Pemerintah Kota (Pemkot) Bandung kini tengah mengawal ketat tahapan kerja sama pengelolaan kawasan Kebun Binatang Bandung yang telah memasuki fase perhitungan bisnis. Wali Kota Bandung, Muhammad Farhan, menegaskan bahwa peran pemerintah dalam proses ini terbatas pada pengawasan kepatuhan hukum, tanpa mengintervensi detail kesepakatan komersial yang dilakukan pihak terkait.

Farhan menyampaikan bahwa fokus utama pemerintah adalah memastikan setiap langkah strategis yang diambil tetap berpijak pada regulasi yang berlaku. Ia menargetkan seluruh rangkaian proses kerja sama ini dapat diselesaikan sepenuhnya sepanjang Juli 2026 mendatang.

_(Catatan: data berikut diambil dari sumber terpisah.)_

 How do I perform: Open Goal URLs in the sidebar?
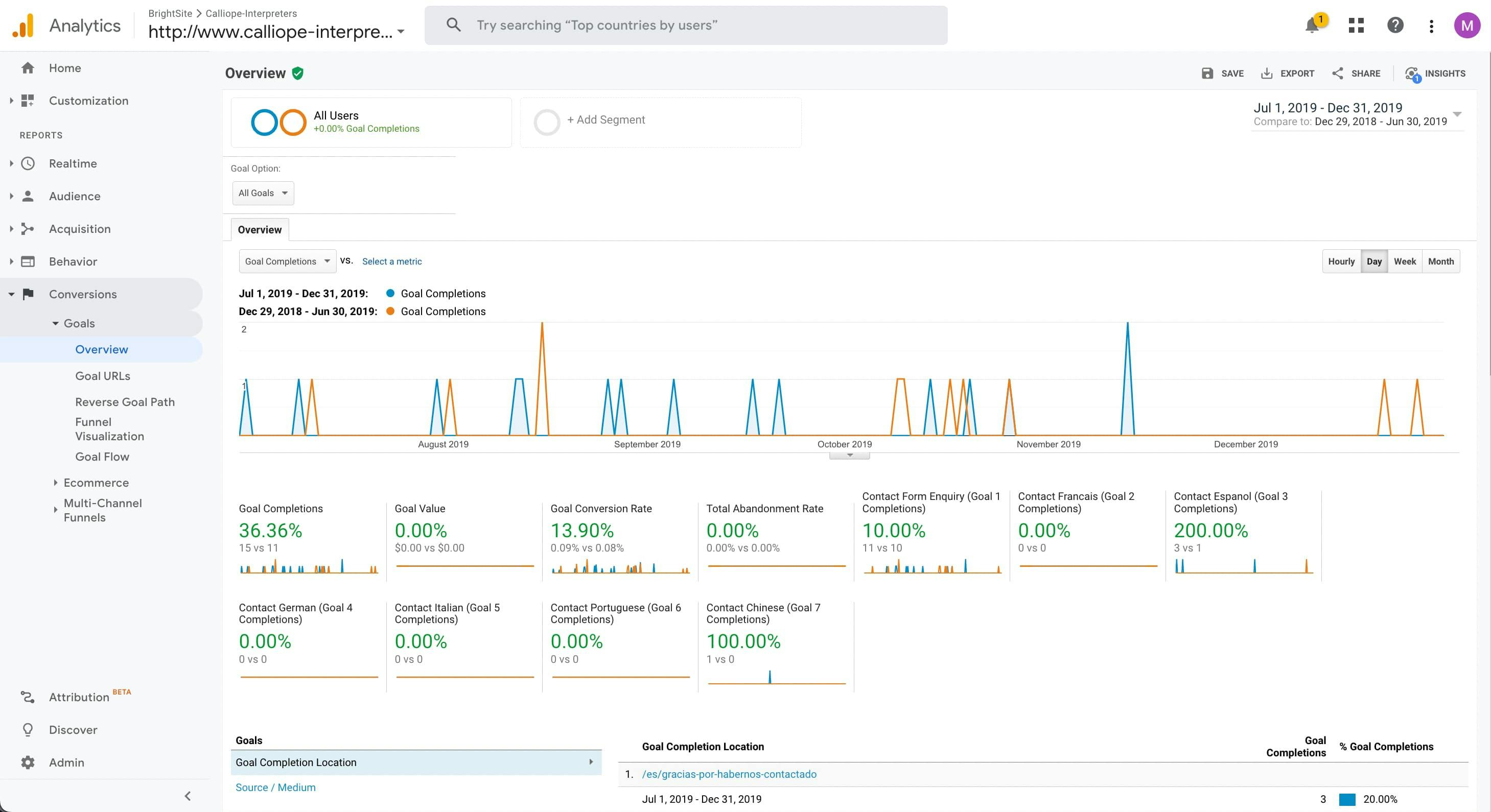click(102, 376)
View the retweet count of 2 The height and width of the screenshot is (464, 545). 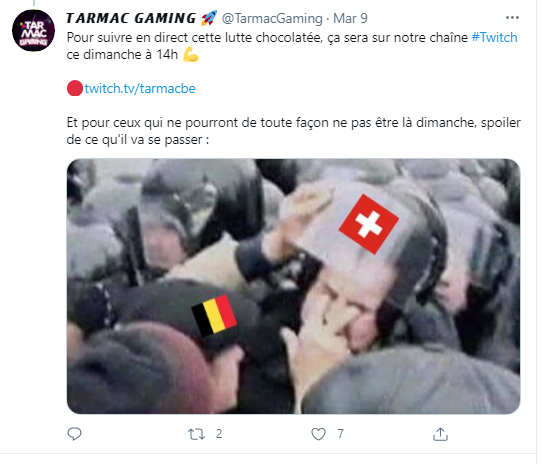click(x=219, y=434)
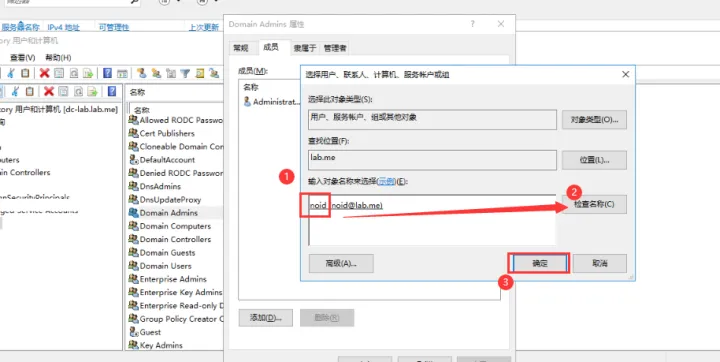720x362 pixels.
Task: Click the filter funnel toolbar icon
Action: point(185,73)
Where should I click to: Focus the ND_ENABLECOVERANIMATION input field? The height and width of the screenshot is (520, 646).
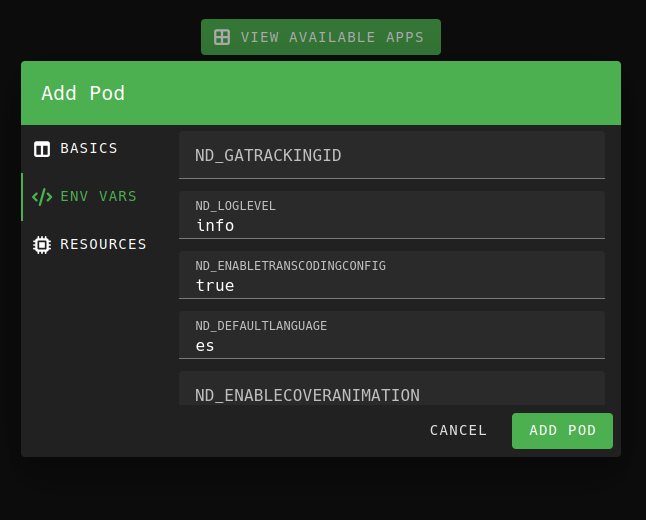click(x=392, y=393)
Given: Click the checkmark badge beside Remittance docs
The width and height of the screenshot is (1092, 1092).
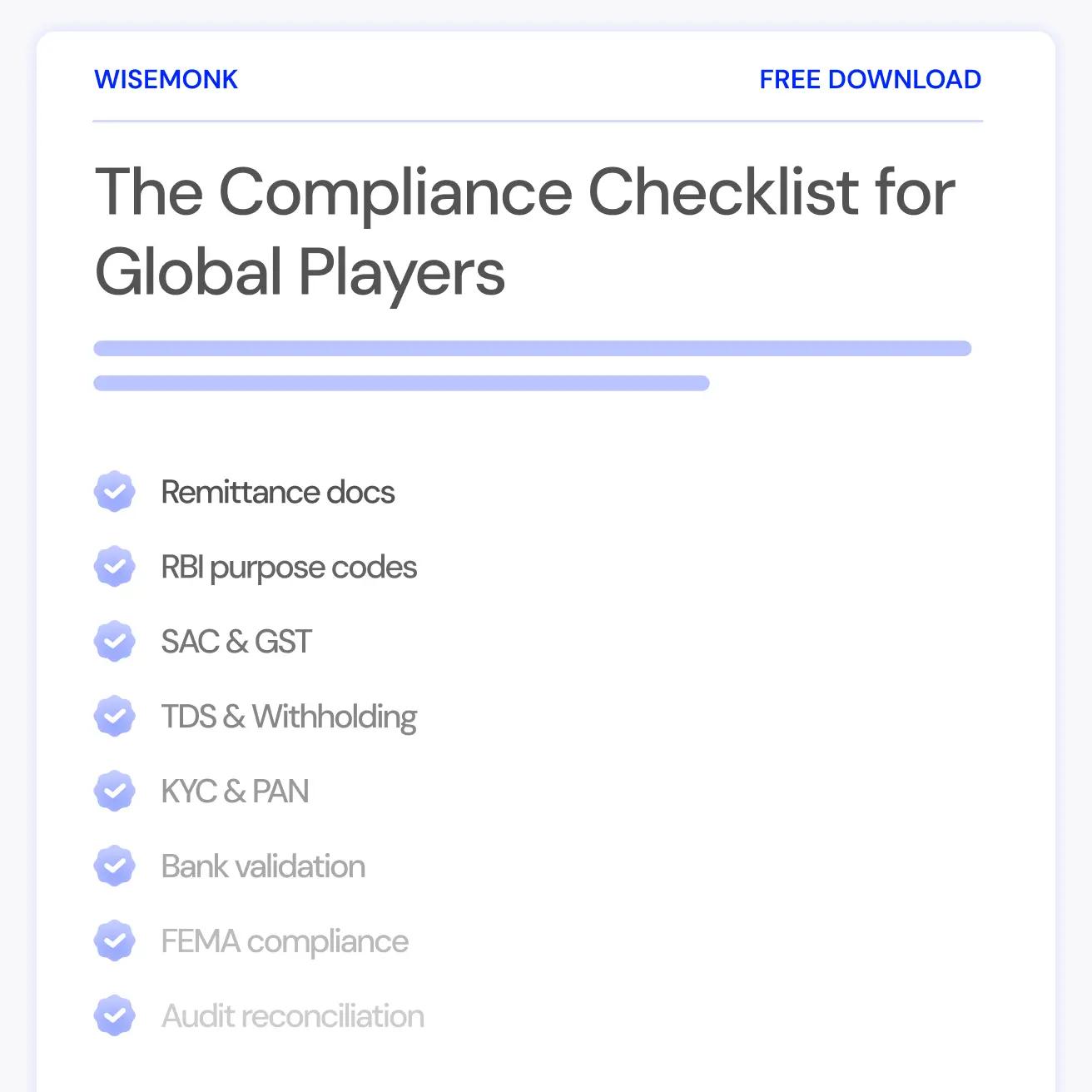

Terkait aspek komitmen keuangan, Farhan mengungkapkan bahwa pemenang lelang telah memenuhi kewajiban awal dengan menyetorkan kontribusi tahunan senilai Rp4,3 miliar. Dana tersebut diterima oleh Pemkot Bandung hanya dalam kurun waktu dua hari setelah penetapan pemenang lelang diumumkan, yang mencerminkan kesiapan mitra dalam memenuhi tanggung jawab finansial.

Lebih lanjut, Pemkot Bandung berkomitmen untuk segera merampungkan seluruh persyaratan administratif yang menjadi domain pemerintah. Setelah aspek regulasi terpenuhi dan sinkronisasi antara kepentingan bisnis dengan aturan hukum tercapai, kedua belah pihak dijadwalkan akan segera melangsungkan penandatanganan Perjanjian Kerja Sama (PKS) sebagai langkah final pengelolaan kebun binatang tersebut.